Terakhir, investasi dalam infrastruktur teknologi dan peningkatan akses internet yang lebih luas akan memiliki dampak signifikan dalam memperluas akses Industri Kecil Menengah (IKM) terhadap teknologi terbaru. Teori Resource-Based View yang dikembangkan oleh Barney pada tahun 1991 menggarisbawahi bahwa sumber daya teknologi dapat menjadi sumber keunggulan kompetitif yang berkelanjutan, terutama jika dikelola dan dimanfaatkan dengan efektif oleh IKM.
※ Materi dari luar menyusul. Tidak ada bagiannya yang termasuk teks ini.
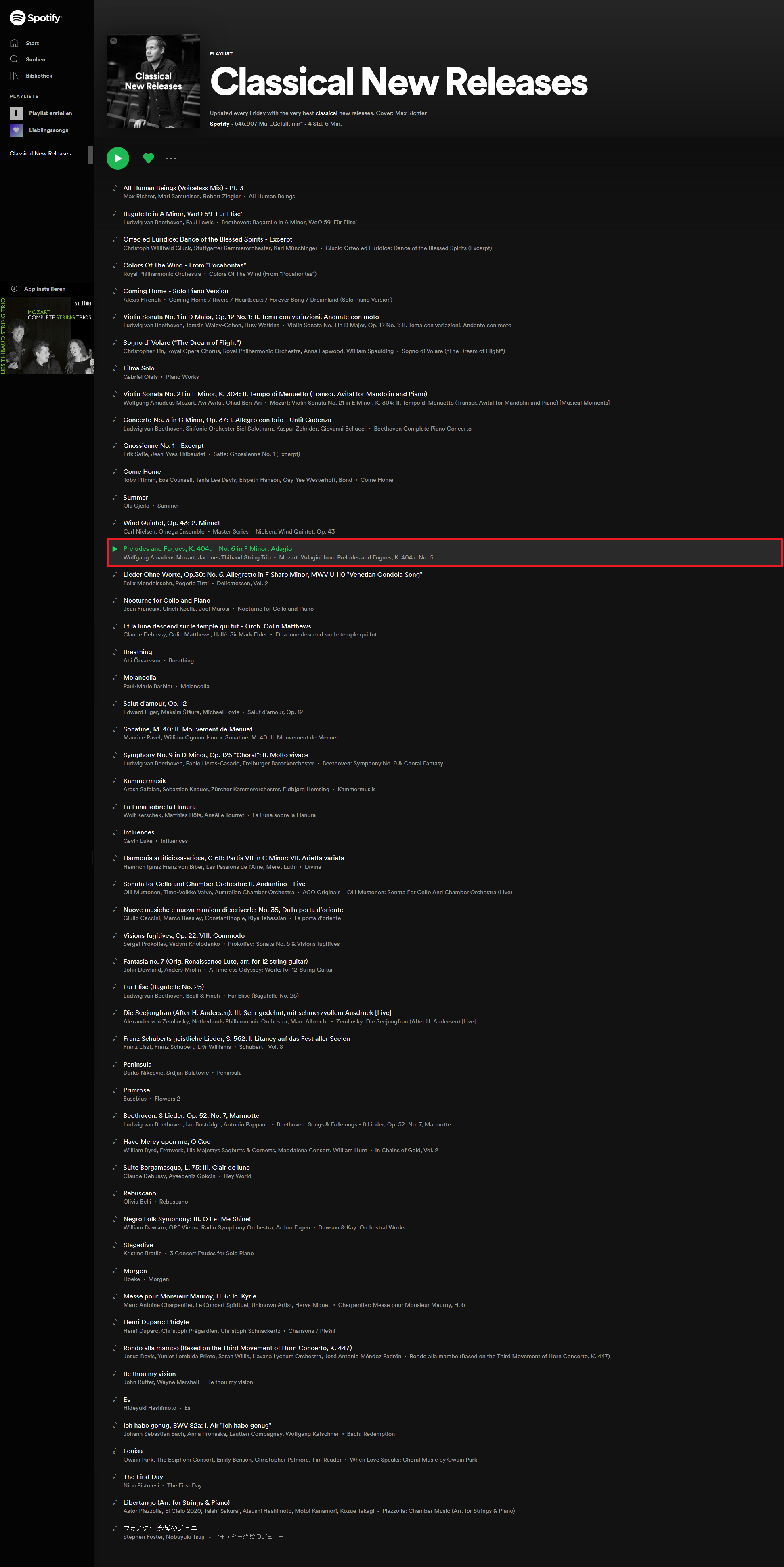Open the Jacques Thibaud String Trio link
Viewport: 784px width, 1567px height.
[234, 558]
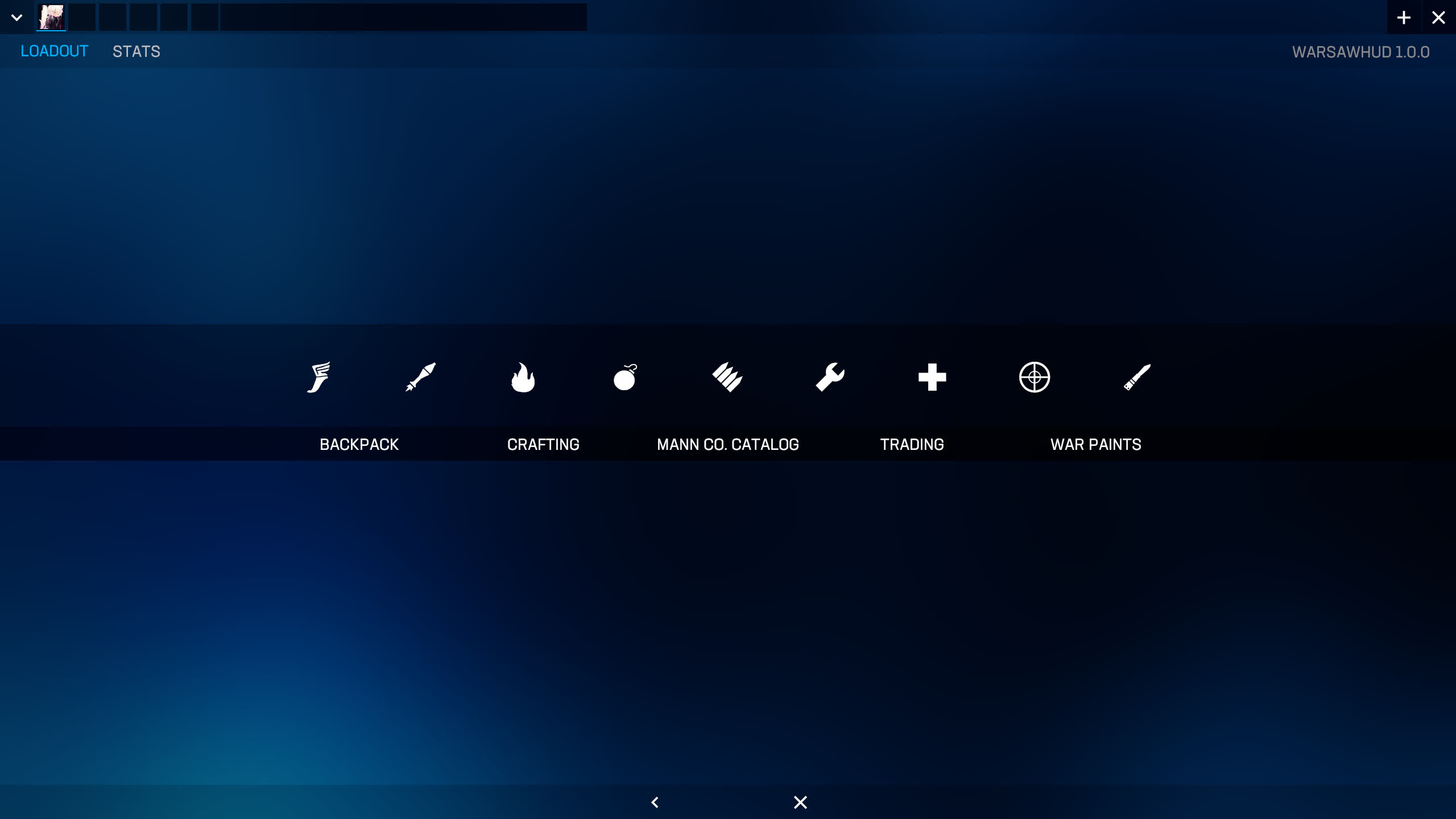Open the Backpack
Viewport: 1456px width, 819px height.
click(359, 444)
Selain itu, sebuah kampanye nasional yang proaktif dapat menjadi sarana yang efektif untuk mempromosikan budaya inovasi di kalangan IKM. Kampanye ini dapat merangsang sikap terbuka terhadap perubahan dan mendorong penerapan inovasi dalam praktik mereka sehari-hari. Dengan demikian, langkah-langkah ini tidak hanya akan memperkuat kapabilitas teknologi IKM, tetapi juga membuka peluang baru untuk pengembangan produk dan layanan yang lebih efisien dan berdaya saing.

Dalam konteks global yang semakin terhubung dan berubah dengan cepat, upaya untuk memperbaiki infrastruktur teknologi dan mempromosikan budaya inovasi akan memberikan kontribusi positif yang signifikan terhadap pertumbuhan ekonomi dan pembangunan industri di tingkat nasional maupun internasional.

Meningkatkan adopsi teknologi tinggi di kalangan IKM pangan di luar Pulau Jawa adalah langkah krusial untuk memperkuat daya saing dan mempercepat pertumbuhan ekonomi regional. Dengan menerapkan solusi-solusi yang teruji dan didukung oleh teori-teori yang relevan, pemerintah dapat memainkan peran yang penting dalam memfasilitasi transformasi industri kecil dan menengah di Indonesia. Dukungan yang berkelanjutan dari semua pihak akan membantu memastikan keberhasilan inisiatif ini dan memberikan manfaat jangka panjang bagi masyarakat dan perekonomian secara keseluruhan.